◆ AANGEHAALDE TEKST:
──────────────────────────────

Regeling rechtspositie burgemeester en wethouders Tynaarlo 2019

Geldend van 25-12-2019 t/m heden met terugwerkende kracht vanaf 01-01-2019

Intitulé

Regeling rechtspositie burgemeester en wethouders Tynaarlo 2019

Het college van burgemeester en wethouders van de gemeente Tynaarlo,

gelezen het voorstel van 12 november 2019, zaaknummer 733680;

gelet op de artikelen 44 en 66 van de Gemeentewet en [de ]artikel[en] 3.2.9, 3.3.2, 3.3.3, tweede lid en 3.3.8 van het Rechtspositiebesluit decentrale politieke ambtsdragers en artikel 3.8 van de Rechtspositieregeling decentrale politieke ambtsdragers;

besluit vast te stellen de volgende regeling:

Regeling rechtspositie burgemeester en wethouders Tynaarlo 2019.

Artikel 1. Definitiebepalingen:

In deze regeling wordt verstaan onder:

  • a. college: college van burgemeester en wethouders.

  • b. burgemeester: voorzitter van het college van burgemeester en wethouders.

──────────────────────────────

◆ AANGELEVERDE ITEMS:
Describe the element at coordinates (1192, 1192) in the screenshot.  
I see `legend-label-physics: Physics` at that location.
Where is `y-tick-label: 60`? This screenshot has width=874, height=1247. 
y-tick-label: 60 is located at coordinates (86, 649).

──────────────────────────────

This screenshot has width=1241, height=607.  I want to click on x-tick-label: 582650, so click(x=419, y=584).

──────────────────────────────

◆ WAT TE DOEN 1: Neem uit de regeling voor burgemeester en wethouders van Tynaarlo letterlijk over van "besluit vast te" tot en met "het college van burgemeester en wethouders.".
◆ WAT TE DOEN 2: Welk zaaknummer hoort volgens de regeling voor burgemeester en wethouders van Tynaarlo bij het voorstel van 12 november 2019?
◆ WAT TE DOEN 3: Schrijf verder aan de regeling voor burgemeester en wethouders van Tynaarlo, vanaf de laatste zin die er staat.
De items komen uit een andere bron dan de tekst.

◆ JOUW ANTWOORD 1:
besluit vast te stellen de volgende regeling:

Regeling rechtspositie burgemeester en wethouders Tynaarlo 2019.

Artikel 1. Definitiebepalingen:

In deze regeling wordt verstaan onder:

  • a. college: college van burgemeester en wethouders.

  • b. burgemeester: voorzitter van het college van burgemeester en wethouders.

◆ JOUW ANTWOORD 2: Zaaknummer 733680.

◆ JOUW ANTWOORD 3:
  • c. secretaris: de secretaris bedoeld in artikel 107 van de Gemeentewet.

  • d. b. wethouder: lid van het college van burgemeester en wethouders.

Artikel 2. Vergoeding verblijfkosten binnenland

  • 1. De noodzakelijke en redelijkerwijs gemaakte werkelijke verblijfkosten bedoeld in artikel 3.2.9 Rechtspositiebesluit decentrale politieke ambtsdragers en artikel 3.6 Regeling rechtspositie decentrale politieke ambtsdragers die de burgemeester of de wethouder maakt in verband met reizen binnen de gemeente voor de uitoefening van het ambt worden aan hem vergoed conform bijlage 1.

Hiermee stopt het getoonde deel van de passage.